### TASK INSTRUCTIONS
Top to bottom, give the entries again exactly as written.

----

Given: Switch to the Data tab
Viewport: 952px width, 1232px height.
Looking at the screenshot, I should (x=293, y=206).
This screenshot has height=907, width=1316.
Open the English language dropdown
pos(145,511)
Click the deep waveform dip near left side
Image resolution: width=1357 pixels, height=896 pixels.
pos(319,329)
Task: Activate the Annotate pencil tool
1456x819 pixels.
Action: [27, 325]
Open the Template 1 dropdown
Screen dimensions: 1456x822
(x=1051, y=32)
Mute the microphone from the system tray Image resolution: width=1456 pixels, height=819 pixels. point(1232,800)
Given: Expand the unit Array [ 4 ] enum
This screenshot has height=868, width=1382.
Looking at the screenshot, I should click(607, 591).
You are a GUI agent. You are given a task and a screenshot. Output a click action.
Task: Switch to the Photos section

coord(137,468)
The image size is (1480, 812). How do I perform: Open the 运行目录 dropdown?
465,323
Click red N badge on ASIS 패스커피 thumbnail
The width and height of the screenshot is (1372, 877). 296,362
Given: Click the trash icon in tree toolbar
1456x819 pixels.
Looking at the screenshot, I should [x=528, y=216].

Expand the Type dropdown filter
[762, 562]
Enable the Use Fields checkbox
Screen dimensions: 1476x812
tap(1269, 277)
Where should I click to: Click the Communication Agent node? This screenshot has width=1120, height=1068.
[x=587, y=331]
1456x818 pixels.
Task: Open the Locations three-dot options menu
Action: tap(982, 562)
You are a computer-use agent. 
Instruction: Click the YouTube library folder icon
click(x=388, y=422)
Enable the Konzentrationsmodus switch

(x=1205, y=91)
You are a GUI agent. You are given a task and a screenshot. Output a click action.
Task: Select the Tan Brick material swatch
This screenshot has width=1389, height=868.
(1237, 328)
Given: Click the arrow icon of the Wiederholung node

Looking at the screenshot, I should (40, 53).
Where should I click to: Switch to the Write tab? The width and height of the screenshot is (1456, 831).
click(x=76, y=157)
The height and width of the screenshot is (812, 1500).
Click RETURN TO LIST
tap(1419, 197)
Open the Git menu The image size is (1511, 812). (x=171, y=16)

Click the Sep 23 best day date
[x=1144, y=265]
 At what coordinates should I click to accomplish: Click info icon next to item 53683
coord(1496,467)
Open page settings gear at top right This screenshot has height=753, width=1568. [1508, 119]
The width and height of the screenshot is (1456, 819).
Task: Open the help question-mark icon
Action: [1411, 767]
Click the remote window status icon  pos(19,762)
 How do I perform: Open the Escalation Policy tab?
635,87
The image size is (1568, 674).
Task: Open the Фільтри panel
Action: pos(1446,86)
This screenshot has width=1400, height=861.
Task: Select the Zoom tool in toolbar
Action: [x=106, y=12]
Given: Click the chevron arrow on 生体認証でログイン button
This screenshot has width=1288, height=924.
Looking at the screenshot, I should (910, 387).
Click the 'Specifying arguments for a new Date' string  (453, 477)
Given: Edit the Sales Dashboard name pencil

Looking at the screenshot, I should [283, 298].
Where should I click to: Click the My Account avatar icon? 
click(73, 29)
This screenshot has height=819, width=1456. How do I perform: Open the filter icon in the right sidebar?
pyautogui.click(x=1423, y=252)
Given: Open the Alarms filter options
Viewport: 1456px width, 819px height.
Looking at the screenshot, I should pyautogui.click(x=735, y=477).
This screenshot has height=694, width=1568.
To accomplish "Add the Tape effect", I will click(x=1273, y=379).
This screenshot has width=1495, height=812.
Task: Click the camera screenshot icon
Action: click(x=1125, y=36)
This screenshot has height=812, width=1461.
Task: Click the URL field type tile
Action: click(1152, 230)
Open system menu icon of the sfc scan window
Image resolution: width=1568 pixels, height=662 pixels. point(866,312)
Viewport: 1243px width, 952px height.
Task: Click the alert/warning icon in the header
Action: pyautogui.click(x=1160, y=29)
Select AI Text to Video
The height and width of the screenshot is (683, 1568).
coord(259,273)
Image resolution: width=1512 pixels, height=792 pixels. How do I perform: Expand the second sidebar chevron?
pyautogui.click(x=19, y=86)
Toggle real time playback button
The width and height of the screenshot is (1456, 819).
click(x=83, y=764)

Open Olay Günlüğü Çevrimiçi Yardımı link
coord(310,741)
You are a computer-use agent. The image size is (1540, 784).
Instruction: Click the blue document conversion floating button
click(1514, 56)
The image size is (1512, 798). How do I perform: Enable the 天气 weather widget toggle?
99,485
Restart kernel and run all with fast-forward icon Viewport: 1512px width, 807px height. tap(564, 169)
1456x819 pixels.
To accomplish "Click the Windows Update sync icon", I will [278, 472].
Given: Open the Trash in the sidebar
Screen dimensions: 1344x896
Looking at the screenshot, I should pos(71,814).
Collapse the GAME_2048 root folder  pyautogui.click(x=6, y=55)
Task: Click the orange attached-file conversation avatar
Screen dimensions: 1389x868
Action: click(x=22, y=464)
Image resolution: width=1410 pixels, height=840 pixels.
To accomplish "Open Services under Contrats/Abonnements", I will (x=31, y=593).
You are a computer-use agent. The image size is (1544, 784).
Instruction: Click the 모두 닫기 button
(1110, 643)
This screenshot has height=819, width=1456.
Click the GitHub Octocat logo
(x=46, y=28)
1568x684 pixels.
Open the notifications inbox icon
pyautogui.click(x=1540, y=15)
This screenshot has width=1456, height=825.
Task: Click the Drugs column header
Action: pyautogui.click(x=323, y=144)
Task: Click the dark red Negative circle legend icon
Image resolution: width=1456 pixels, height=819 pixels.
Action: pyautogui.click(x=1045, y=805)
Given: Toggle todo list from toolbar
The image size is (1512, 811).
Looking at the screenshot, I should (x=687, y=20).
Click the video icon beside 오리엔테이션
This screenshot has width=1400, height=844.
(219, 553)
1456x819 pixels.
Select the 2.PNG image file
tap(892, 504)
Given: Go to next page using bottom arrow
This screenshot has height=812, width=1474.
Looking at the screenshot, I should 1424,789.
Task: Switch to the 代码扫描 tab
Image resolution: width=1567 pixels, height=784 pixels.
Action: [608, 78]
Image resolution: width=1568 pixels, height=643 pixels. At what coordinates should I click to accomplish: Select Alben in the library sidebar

----

### ANSWER TO THIS PROBLEM
Given: Switch to the Data tab
Viewport: 952px width, 1232px height.
Looking at the screenshot, I should (x=293, y=206).
This screenshot has height=907, width=1316.
Open the English language dropdown
pos(145,511)
Click the deep waveform dip near left side
Image resolution: width=1357 pixels, height=896 pixels.
pos(319,329)
Task: Activate the Annotate pencil tool
1456x819 pixels.
Action: [27, 325]
Open the Template 1 dropdown
Screen dimensions: 1456x822
(x=1051, y=32)
Mute the microphone from the system tray Image resolution: width=1456 pixels, height=819 pixels. point(1232,800)
Given: Expand the unit Array [ 4 ] enum
This screenshot has height=868, width=1382.
Looking at the screenshot, I should click(607, 591).
You are a GUI agent. You are given a task and a screenshot. Output a click action.
Task: Switch to the Photos section

coord(137,468)
The image size is (1480, 812). How do I perform: Open the 运行目录 dropdown?
465,323
Click red N badge on ASIS 패스커피 thumbnail
The width and height of the screenshot is (1372, 877). 296,362
Given: Click the trash icon in tree toolbar
1456x819 pixels.
Looking at the screenshot, I should [x=528, y=216].

Expand the Type dropdown filter
[762, 562]
Enable the Use Fields checkbox
Screen dimensions: 1476x812
tap(1269, 277)
Where should I click to: Click the Communication Agent node? This screenshot has width=1120, height=1068.
[x=587, y=331]
1456x818 pixels.
Task: Open the Locations three-dot options menu
Action: tap(982, 562)
You are a computer-use agent. 
Instruction: Click the YouTube library folder icon
click(x=388, y=422)
Enable the Konzentrationsmodus switch

(x=1205, y=91)
You are a GUI agent. You are given a task and a screenshot. Output a click action.
Task: Select the Tan Brick material swatch
This screenshot has width=1389, height=868.
(1237, 328)
Given: Click the arrow icon of the Wiederholung node

Looking at the screenshot, I should (40, 53).
Where should I click to: Switch to the Write tab? The width and height of the screenshot is (1456, 831).
click(x=76, y=157)
The height and width of the screenshot is (812, 1500).
Click RETURN TO LIST
tap(1419, 197)
Open the Git menu The image size is (1511, 812). (x=171, y=16)

Click the Sep 23 best day date
[x=1144, y=265]
 At what coordinates should I click to accomplish: Click info icon next to item 53683
coord(1496,467)
Open page settings gear at top right This screenshot has height=753, width=1568. [1508, 119]
The width and height of the screenshot is (1456, 819).
Task: Open the help question-mark icon
Action: [1411, 767]
Click the remote window status icon  pos(19,762)
 How do I perform: Open the Escalation Policy tab?
635,87
The image size is (1568, 674).
Task: Open the Фільтри panel
Action: pos(1446,86)
This screenshot has width=1400, height=861.
Task: Select the Zoom tool in toolbar
Action: [x=106, y=12]
Given: Click the chevron arrow on 生体認証でログイン button
This screenshot has width=1288, height=924.
Looking at the screenshot, I should (910, 387).
Click the 'Specifying arguments for a new Date' string  (453, 477)
Given: Edit the Sales Dashboard name pencil

Looking at the screenshot, I should [283, 298].
Where should I click to: Click the My Account avatar icon? 
click(73, 29)
This screenshot has height=819, width=1456. How do I perform: Open the filter icon in the right sidebar?
pyautogui.click(x=1423, y=252)
Given: Open the Alarms filter options
Viewport: 1456px width, 819px height.
Looking at the screenshot, I should pyautogui.click(x=735, y=477).
This screenshot has height=694, width=1568.
To accomplish "Add the Tape effect", I will click(x=1273, y=379).
This screenshot has width=1495, height=812.
Task: Click the camera screenshot icon
Action: click(x=1125, y=36)
This screenshot has height=812, width=1461.
Task: Click the URL field type tile
Action: click(1152, 230)
Open system menu icon of the sfc scan window
Image resolution: width=1568 pixels, height=662 pixels. point(866,312)
Viewport: 1243px width, 952px height.
Task: Click the alert/warning icon in the header
Action: pyautogui.click(x=1160, y=29)
Select AI Text to Video
The height and width of the screenshot is (683, 1568).
coord(259,273)
Image resolution: width=1512 pixels, height=792 pixels. How do I perform: Expand the second sidebar chevron?
pyautogui.click(x=19, y=86)
Toggle real time playback button
The width and height of the screenshot is (1456, 819).
click(x=83, y=764)

Open Olay Günlüğü Çevrimiçi Yardımı link
coord(310,741)
You are a computer-use agent. The image size is (1540, 784).
Instruction: Click the blue document conversion floating button
click(1514, 56)
The image size is (1512, 798). How do I perform: Enable the 天气 weather widget toggle?
99,485
Restart kernel and run all with fast-forward icon Viewport: 1512px width, 807px height. tap(564, 169)
1456x819 pixels.
To accomplish "Click the Windows Update sync icon", I will [278, 472].
Given: Open the Trash in the sidebar
Screen dimensions: 1344x896
Looking at the screenshot, I should pos(71,814).
Collapse the GAME_2048 root folder  pyautogui.click(x=6, y=55)
Task: Click the orange attached-file conversation avatar
Screen dimensions: 1389x868
Action: click(x=22, y=464)
Image resolution: width=1410 pixels, height=840 pixels.
To accomplish "Open Services under Contrats/Abonnements", I will (x=31, y=593).
You are a computer-use agent. The image size is (1544, 784).
Instruction: Click the 모두 닫기 button
(1110, 643)
This screenshot has height=819, width=1456.
Click the GitHub Octocat logo
(x=46, y=28)
1568x684 pixels.
Open the notifications inbox icon
pyautogui.click(x=1540, y=15)
This screenshot has width=1456, height=825.
Task: Click the Drugs column header
Action: pyautogui.click(x=323, y=144)
Task: Click the dark red Negative circle legend icon
Image resolution: width=1456 pixels, height=819 pixels.
Action: pyautogui.click(x=1045, y=805)
Given: Toggle todo list from toolbar
The image size is (1512, 811).
Looking at the screenshot, I should (x=687, y=20).
Click the video icon beside 오리엔테이션
This screenshot has width=1400, height=844.
(219, 553)
1456x819 pixels.
Select the 2.PNG image file
tap(892, 504)
Given: Go to next page using bottom arrow
This screenshot has height=812, width=1474.
Looking at the screenshot, I should 1424,789.
Task: Switch to the 代码扫描 tab
Image resolution: width=1567 pixels, height=784 pixels.
Action: [608, 78]
Image resolution: width=1568 pixels, height=643 pixels. At what coordinates should I click to accomplish: Select Alben in the library sidebar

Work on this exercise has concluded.